RBzip2

RBzip2 is a gem providing various implementations of the [bzip2][bzip2] algorithm used for compression and decompression. Currently, it includes a [FFI][ffi]-based implementation and a pure Ruby implementation that's slower but works on any Ruby VM. Additionally, there's a JRuby specific implementation that's based on Commons Compress.

The pure Ruby implementations is based on the code of the [Apache Commons Compress][commons] project and adds a straight Ruby-like API. There are no external dependencies like other gems or libraries. Therefore it will run on any Ruby implementation and the respective operating systems supported by those implementations.

The FFI implementation is using libbz2 and provides fast performance on platforms where both libbz2 and FFI are available. It is derived from this [Gist by Brian Lopez][gist].
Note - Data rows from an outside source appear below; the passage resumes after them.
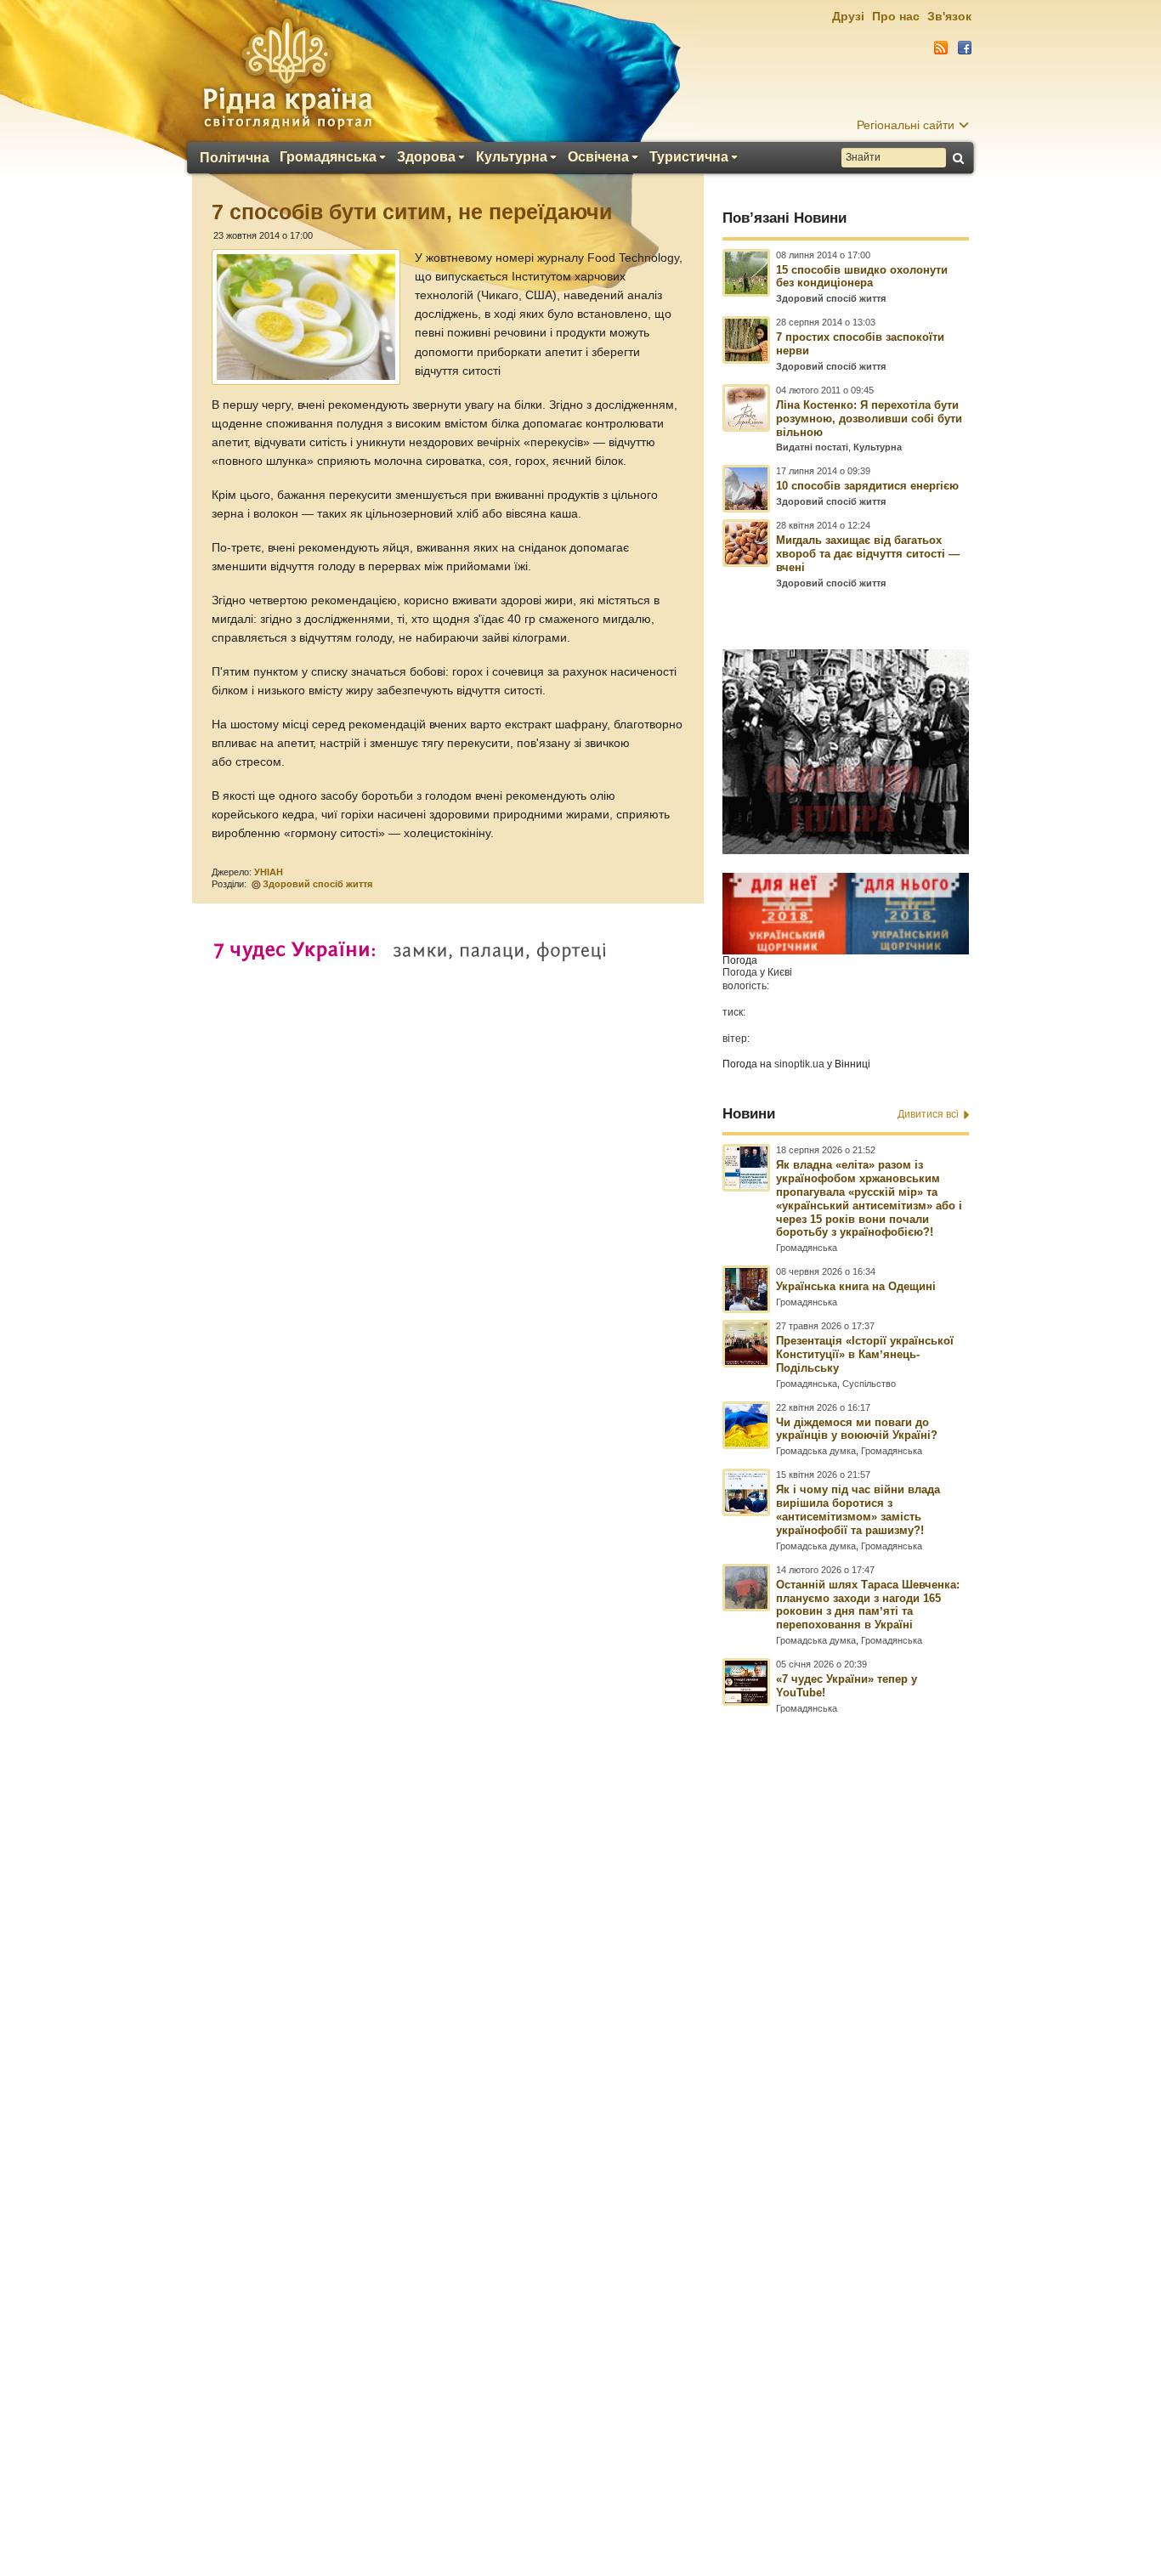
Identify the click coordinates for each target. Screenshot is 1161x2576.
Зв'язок (949, 16)
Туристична (688, 157)
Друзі (848, 16)
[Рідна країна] (287, 73)
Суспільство (869, 1384)
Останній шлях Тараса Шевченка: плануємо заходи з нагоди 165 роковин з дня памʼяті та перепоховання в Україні (868, 1605)
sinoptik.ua (799, 1064)
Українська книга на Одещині (856, 1286)
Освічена (598, 157)
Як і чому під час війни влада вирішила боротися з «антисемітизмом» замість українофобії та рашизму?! (858, 1510)
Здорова (426, 157)
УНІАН (268, 872)
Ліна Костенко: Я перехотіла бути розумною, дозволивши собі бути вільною (869, 419)
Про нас (896, 16)
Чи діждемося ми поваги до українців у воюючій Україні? (856, 1429)
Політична (234, 158)
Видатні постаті (812, 447)
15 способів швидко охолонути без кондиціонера (862, 276)
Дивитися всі (928, 1114)
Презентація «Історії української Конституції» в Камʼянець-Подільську (865, 1354)
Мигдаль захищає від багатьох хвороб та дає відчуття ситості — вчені (868, 554)
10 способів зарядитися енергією (867, 485)
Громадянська (328, 157)
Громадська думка (816, 1451)
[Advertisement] (580, 2114)
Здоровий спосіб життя (317, 884)
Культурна (511, 157)
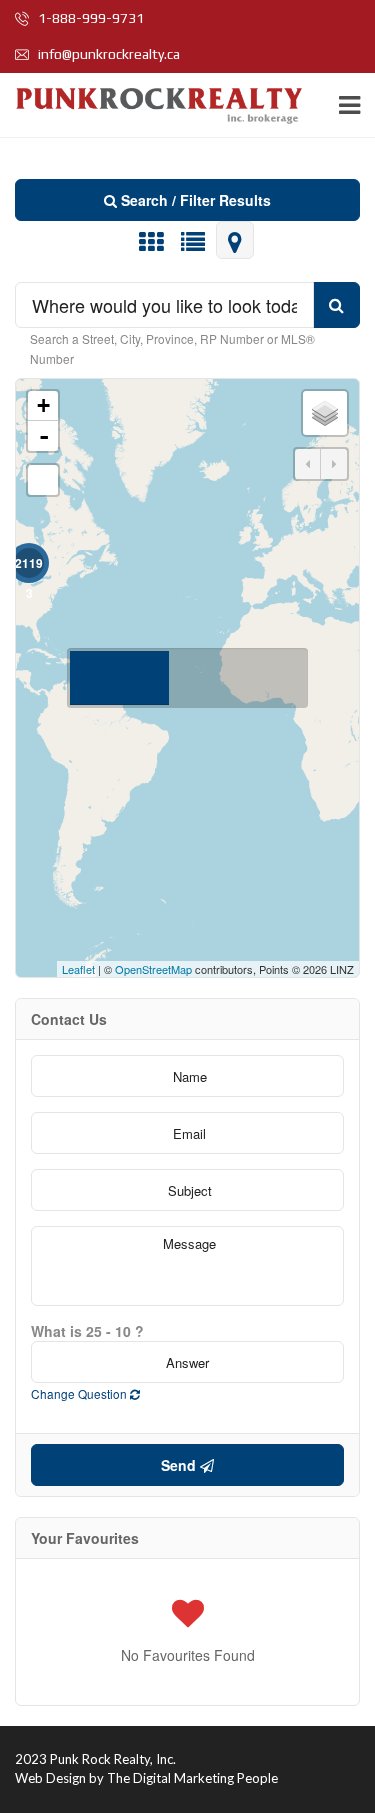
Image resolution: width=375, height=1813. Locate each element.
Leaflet (78, 969)
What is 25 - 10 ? (87, 1331)
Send (180, 1465)
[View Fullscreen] (43, 480)
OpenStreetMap (153, 969)
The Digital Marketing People (192, 1778)
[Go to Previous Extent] (308, 464)
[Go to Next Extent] (334, 464)
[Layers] (325, 413)
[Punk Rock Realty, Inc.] (156, 105)
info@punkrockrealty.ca (107, 54)
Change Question (80, 1393)
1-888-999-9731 (89, 18)
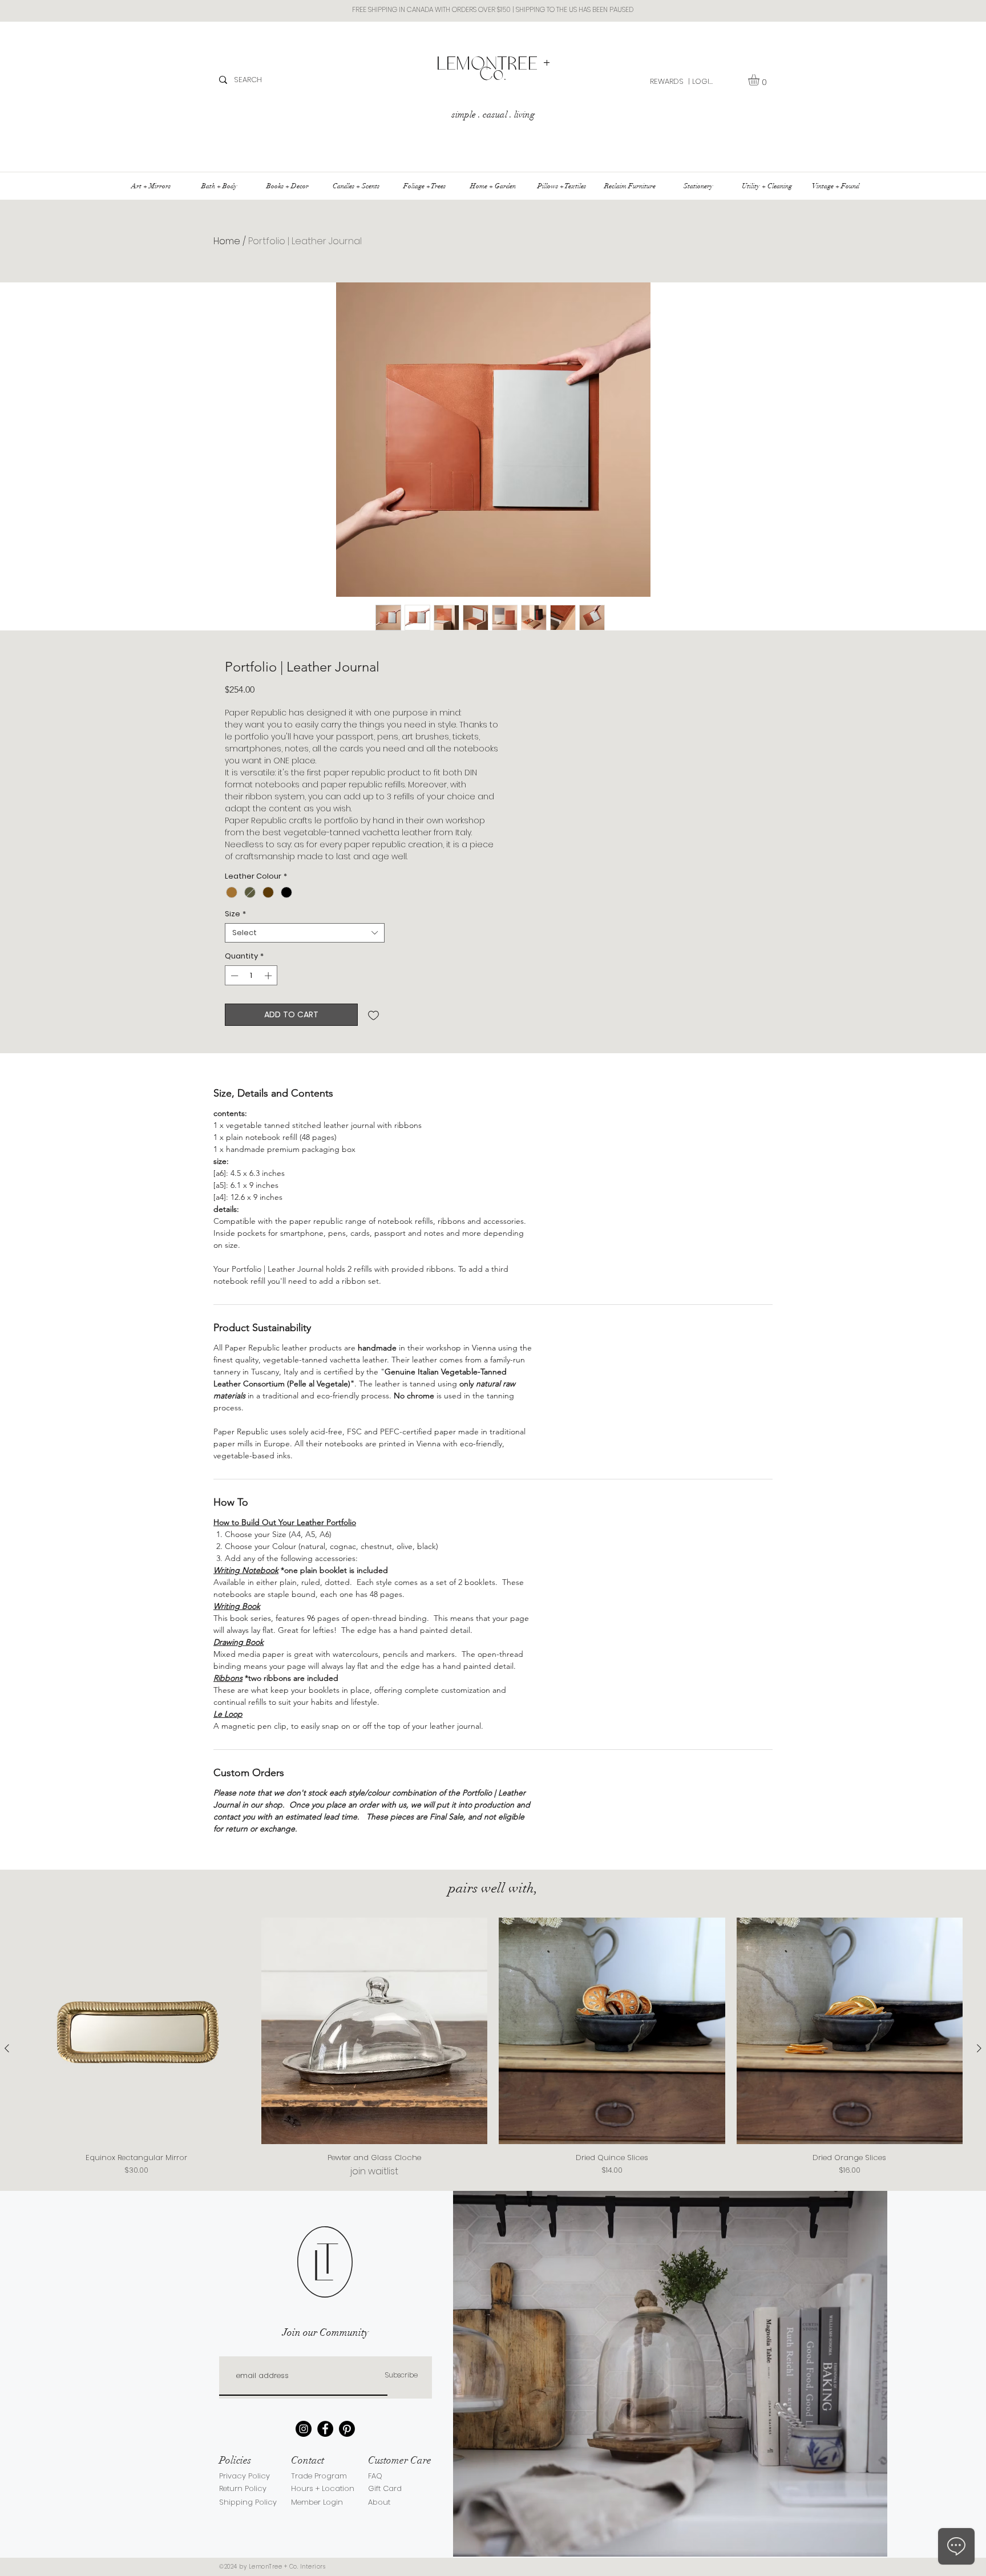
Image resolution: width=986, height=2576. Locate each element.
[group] (493, 2048)
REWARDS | (670, 81)
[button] (760, 80)
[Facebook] (325, 2429)
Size (235, 914)
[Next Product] (979, 2048)
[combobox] (305, 933)
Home (226, 241)
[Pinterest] (347, 2429)
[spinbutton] (251, 975)
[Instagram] (304, 2429)
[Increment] (269, 975)
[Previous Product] (7, 2048)
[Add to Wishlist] (373, 1015)
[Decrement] (233, 975)
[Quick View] (136, 2031)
The Java-based implementation can use the [Commons Compress Java library][commons] if it is available in the classpath.

Features

  • Compression of raw data into bzip2 compressed IOs (like File or StringIO)
  • Decompression of bzip2 compressed IOs (like File or StringIO)

Usage

require 'rbzip2'

Compression

data = some_data
file = File.new 'somefile.bz2'      # open the target file
bz2  = RBzip2::Compressor.new file  # wrap the file into the compressor
bz2.write data                      # write the raw data to the compressor
bz2.close                           # finish compression (important!)

Decompression

file = File.new 'somefile.bz2'        # open a compressed file
bz2  = RBzip2::Decompressor.new file  # wrap the file into the decompressor
data = io.read                        # read data into a string

Future plans

  • Simple decompression of strings
  • Simple creation of compressed files
  • Two-way compressed IO that will (de)compress as you read/write

Installation

To install RBzip2 as a Ruby gem use the following command:

$ gem install rbzip2

To use it as a dependency managed by Bundler add the following to your Gemfile:

gem 'rbzip2'

If you want to use the FFI implementation on any non-JRuby VM, be sure to also install the ffi gem.

Performance

The bzip2-ruby gem is a Ruby binding to libbz2 and offers best performance, but it is only available for MRI < 2.0.0 and Rubinius.

The FFI implementation binds to libbz2 as well and has almost the same performance as bzip2-ruby.

The Java implementation uses a native Java library and is slower by a factor of about 2/10 while compressing/decompressing.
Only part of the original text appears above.